Les données de la présente étude soulignent que certaines patientes recevant une hormonothérapie, en particulier les jeunes femmes préménopausées, peuvent nécessiter une attention particulière. Ceci est d’autant plus important à considérer dans la prise en charge que des stratégies d’intensification de l’hormonothérapie ont été récemment mises en œuvre en prolongeant sa durée au-delà de 5 ans. - Des preuves substantielles montrent que la fatigue liée au cancer est sous-traitée.

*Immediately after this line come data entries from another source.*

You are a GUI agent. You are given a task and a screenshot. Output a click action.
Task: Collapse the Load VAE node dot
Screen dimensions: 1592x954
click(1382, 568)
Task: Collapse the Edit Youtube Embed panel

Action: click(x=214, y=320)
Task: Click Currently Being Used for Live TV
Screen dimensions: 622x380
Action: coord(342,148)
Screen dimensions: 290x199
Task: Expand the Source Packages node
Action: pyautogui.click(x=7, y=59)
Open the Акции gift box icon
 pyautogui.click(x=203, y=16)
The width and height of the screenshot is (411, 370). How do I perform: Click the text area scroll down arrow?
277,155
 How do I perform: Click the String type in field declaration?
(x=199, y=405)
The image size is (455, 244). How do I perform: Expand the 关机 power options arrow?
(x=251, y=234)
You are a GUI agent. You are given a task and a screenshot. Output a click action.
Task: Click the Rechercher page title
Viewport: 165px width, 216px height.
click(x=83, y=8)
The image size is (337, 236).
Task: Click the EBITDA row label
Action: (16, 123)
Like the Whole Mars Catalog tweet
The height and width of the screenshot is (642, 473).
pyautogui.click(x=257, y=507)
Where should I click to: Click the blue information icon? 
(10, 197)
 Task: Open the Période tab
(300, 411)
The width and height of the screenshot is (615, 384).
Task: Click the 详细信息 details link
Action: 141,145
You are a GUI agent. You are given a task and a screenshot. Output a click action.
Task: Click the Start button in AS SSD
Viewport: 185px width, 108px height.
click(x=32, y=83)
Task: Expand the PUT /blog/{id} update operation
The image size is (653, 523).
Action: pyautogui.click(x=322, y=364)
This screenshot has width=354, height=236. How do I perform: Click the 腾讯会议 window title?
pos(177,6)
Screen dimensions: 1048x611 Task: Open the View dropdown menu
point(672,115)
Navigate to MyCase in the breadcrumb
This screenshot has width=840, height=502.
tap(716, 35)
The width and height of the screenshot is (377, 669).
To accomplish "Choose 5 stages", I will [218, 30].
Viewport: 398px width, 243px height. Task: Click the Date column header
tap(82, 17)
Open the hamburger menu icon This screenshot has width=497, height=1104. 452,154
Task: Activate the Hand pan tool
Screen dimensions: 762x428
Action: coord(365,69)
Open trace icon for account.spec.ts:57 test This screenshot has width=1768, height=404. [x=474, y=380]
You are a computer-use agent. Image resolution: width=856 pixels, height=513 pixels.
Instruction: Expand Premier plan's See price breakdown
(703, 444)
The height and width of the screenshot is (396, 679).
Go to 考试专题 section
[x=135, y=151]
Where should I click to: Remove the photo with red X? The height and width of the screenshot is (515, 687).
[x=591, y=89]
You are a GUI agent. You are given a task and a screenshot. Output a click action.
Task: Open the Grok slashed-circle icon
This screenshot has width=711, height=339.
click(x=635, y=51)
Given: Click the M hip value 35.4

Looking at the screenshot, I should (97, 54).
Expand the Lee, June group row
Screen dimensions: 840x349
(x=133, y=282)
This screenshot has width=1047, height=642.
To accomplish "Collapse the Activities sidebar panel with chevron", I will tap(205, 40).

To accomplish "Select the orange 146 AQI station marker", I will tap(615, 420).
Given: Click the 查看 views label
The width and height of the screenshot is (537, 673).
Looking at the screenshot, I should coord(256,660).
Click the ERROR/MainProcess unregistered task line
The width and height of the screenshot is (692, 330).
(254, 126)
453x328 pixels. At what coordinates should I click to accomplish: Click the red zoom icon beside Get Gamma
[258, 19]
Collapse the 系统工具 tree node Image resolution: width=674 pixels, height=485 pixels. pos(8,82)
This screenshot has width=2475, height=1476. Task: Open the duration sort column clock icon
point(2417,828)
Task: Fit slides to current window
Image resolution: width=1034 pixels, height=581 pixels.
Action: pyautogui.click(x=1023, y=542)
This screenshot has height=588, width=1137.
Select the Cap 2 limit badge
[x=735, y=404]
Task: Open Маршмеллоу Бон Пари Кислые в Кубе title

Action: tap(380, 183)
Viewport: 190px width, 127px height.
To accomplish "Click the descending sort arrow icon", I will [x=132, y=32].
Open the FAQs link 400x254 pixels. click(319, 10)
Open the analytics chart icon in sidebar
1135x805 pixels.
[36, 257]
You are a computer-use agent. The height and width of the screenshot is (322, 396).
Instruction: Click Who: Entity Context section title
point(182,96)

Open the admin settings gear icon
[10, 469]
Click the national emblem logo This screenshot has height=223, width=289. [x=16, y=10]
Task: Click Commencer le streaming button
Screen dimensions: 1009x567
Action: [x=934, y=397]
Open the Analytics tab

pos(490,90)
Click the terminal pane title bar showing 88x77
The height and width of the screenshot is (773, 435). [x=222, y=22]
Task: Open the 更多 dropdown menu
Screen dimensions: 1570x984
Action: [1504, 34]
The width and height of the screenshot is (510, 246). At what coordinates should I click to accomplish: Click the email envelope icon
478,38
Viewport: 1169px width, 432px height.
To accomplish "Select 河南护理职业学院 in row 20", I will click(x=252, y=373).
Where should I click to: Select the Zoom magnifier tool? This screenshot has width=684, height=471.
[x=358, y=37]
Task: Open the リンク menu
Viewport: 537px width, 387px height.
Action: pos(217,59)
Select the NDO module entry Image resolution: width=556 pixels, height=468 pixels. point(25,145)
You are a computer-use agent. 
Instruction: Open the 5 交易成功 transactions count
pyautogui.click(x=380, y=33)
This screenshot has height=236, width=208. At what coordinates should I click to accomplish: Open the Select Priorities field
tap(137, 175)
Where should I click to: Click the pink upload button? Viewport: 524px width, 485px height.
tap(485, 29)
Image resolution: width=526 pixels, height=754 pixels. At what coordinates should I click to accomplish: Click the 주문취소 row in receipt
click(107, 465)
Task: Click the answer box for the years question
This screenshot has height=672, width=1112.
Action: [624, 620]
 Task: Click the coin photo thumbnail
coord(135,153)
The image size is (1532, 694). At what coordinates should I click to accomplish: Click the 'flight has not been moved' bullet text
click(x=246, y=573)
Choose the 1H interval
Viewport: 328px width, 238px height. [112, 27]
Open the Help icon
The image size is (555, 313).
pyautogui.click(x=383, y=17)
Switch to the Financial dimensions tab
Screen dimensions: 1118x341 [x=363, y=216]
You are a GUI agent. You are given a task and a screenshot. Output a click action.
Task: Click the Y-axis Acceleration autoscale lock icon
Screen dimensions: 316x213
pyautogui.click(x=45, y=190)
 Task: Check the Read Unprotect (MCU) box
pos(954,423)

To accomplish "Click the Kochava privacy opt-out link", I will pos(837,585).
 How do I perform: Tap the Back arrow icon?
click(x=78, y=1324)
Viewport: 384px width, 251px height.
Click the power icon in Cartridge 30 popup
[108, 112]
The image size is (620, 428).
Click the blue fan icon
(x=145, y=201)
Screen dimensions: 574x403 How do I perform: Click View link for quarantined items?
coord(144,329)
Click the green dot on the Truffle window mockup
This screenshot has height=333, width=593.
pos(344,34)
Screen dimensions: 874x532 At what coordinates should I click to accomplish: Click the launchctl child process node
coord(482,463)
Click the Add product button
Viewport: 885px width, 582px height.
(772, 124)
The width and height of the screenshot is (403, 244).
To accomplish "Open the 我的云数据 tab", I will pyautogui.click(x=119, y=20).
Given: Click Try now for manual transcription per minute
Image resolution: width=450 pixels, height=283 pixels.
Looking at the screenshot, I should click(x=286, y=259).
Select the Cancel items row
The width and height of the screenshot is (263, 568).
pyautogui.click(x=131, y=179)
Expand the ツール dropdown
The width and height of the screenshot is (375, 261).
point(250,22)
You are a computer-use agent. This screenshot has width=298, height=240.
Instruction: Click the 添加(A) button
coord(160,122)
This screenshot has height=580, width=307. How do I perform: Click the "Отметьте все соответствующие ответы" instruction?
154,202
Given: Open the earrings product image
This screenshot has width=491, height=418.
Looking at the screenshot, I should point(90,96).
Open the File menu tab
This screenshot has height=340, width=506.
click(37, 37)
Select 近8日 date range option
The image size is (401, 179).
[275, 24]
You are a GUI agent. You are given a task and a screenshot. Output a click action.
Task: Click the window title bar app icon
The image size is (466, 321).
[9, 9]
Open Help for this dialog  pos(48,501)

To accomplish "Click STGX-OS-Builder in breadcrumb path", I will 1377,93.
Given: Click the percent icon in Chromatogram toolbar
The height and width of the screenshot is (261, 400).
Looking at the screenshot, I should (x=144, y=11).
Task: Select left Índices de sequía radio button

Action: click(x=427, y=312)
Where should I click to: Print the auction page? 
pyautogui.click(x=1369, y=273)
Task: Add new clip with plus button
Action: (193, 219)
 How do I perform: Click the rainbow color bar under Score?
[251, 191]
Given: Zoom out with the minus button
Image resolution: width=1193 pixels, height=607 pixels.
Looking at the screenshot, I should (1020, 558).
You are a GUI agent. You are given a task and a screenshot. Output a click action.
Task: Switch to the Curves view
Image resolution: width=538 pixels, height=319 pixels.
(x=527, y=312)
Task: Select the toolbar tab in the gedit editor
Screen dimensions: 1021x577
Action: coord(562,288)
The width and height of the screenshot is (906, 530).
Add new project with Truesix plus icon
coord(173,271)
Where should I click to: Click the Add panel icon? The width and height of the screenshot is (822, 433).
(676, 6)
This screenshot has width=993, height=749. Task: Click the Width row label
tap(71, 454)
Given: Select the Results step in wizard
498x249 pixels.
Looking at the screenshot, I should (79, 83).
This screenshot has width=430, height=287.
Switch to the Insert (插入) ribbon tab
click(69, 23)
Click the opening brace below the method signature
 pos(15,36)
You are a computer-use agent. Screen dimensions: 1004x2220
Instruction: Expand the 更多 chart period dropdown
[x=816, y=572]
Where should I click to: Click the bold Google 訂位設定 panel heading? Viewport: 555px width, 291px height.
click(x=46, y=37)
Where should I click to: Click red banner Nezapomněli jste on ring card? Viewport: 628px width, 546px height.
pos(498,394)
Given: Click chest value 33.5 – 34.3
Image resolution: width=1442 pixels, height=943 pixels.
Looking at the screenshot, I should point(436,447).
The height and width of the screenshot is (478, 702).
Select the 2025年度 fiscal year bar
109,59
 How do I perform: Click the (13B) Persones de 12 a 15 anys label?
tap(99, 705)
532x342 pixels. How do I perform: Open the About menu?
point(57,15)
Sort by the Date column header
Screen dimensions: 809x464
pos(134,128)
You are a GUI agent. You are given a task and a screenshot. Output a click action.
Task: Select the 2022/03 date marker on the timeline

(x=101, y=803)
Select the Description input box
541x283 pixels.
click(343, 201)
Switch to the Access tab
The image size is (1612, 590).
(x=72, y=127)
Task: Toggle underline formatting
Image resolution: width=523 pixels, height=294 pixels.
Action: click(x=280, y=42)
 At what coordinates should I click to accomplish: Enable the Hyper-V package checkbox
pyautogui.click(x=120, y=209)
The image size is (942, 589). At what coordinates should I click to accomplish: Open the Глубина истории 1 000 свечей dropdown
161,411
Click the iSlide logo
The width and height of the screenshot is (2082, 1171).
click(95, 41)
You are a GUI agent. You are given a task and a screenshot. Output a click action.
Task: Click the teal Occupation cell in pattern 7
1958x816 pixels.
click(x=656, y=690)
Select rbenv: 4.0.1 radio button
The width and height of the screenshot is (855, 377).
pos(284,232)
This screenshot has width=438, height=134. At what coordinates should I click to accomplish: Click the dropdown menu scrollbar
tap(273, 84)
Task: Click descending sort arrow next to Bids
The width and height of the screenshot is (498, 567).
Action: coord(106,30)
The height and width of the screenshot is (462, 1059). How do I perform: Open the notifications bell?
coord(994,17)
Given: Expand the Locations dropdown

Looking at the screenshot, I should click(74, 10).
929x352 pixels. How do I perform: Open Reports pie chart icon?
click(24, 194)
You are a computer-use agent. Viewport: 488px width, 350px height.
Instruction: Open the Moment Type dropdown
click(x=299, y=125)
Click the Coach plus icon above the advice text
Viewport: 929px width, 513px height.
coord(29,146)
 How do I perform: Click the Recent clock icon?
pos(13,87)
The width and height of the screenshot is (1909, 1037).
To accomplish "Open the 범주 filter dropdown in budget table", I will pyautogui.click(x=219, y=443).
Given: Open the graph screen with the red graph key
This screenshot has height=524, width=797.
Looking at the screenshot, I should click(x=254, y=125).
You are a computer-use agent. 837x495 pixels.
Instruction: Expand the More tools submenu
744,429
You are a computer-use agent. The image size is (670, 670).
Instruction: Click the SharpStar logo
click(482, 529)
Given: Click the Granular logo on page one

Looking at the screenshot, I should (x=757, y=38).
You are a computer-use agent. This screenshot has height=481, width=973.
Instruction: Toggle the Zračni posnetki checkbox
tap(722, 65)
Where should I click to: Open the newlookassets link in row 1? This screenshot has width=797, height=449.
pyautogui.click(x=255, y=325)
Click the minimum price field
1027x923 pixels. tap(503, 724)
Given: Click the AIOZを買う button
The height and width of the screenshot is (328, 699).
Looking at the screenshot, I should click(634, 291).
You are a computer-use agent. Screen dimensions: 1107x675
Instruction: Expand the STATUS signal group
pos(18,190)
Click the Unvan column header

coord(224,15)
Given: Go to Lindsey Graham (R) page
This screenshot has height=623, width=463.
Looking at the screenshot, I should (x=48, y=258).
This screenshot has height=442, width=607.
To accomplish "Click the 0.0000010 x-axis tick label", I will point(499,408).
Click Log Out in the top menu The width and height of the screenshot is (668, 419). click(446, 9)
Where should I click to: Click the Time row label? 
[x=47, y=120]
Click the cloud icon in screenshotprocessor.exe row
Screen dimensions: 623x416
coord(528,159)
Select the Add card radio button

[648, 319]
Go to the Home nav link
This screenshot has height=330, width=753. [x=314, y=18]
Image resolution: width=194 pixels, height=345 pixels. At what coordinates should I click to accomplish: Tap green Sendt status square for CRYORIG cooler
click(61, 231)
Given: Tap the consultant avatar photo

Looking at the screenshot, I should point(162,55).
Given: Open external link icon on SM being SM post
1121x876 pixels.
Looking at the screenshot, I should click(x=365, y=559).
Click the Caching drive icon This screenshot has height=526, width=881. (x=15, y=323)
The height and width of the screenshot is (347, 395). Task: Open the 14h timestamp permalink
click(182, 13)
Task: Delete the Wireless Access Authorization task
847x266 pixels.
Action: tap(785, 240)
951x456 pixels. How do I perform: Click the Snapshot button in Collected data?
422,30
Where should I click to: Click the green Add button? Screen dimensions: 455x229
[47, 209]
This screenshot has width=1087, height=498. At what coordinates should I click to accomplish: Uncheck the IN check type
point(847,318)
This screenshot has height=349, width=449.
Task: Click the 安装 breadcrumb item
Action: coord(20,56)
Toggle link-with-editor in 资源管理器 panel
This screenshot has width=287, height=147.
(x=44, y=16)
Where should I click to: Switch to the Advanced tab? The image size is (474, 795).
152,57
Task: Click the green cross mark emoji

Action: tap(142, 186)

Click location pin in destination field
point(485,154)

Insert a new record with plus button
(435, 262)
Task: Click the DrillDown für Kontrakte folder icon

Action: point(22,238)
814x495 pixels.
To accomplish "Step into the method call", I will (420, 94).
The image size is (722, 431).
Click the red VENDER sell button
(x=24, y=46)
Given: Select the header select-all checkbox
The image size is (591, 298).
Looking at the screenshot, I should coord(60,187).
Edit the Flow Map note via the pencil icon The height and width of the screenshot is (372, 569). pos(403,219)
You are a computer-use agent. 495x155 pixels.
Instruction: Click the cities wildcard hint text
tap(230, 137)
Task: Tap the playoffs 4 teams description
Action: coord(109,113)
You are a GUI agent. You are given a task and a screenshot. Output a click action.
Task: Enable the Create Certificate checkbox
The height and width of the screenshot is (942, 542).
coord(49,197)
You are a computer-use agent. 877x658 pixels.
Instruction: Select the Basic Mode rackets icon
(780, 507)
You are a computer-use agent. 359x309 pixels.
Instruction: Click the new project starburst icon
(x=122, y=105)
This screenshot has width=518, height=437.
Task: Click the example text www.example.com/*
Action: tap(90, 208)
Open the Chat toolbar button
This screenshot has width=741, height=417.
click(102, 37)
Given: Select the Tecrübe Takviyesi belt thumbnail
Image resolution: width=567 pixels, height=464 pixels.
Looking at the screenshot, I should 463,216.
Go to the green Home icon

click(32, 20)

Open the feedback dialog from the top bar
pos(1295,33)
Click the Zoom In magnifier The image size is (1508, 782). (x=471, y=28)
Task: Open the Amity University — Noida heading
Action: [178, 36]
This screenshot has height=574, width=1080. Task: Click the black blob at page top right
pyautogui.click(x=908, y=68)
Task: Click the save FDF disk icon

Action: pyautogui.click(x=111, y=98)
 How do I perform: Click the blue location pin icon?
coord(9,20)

- Certaines des patientes souffriraient déjà de fatigue avant le traitement et nécessiteraient l’utilisation initiale de prises en charge pour traiter ce symptôme.
CONCLUSION
- La fatigue est un effet secondaire très fréquent chez les patientes atteintes d’un cancer du sein, mais il existe peu d’outils pour prédire son risque.
- Environ une patiente sur trois endurerait une fatigue persistante et sévère au fil du temps.
- Les auteurs proposent un modèle prédictif pour évaluer la fatigue chez les survivantes du cancer du sein, dans un cadre personnalisé de soins aux survivantes, au moyen d’un outil en ligne pour le calcul du risque de fatigue.
- Cela peut aider les cliniciens à fournir des interventions de prise en charge précoces ou à corriger les facteurs de risque modifiables ; ils peuvent ainsi offrir un suivi et une éducation plus adaptés aux patientes à risque de fatigue post-traitement sévère.
- Ceci permettrait aussi à mettre en place un cadre de soins cliniques où les patientes entrantes seraient systématiquement dépistées pour la fatigue et les facteurs de risque au moment du diagnostic du cancer du sein, avant le début de tout traitement contre le cancer.
Les stratégies de prise en charge pourront ainsi être adaptées au cas par cas. Selon leur score et leur profil, les patientes se verront proposer un soutien psychologique, des séances d’activité physique adaptée et un accompagnement pour correction des facteurs de risque comme par exemple la proposition d’un sevrage tabagique ou encore des conseils nutritionnels.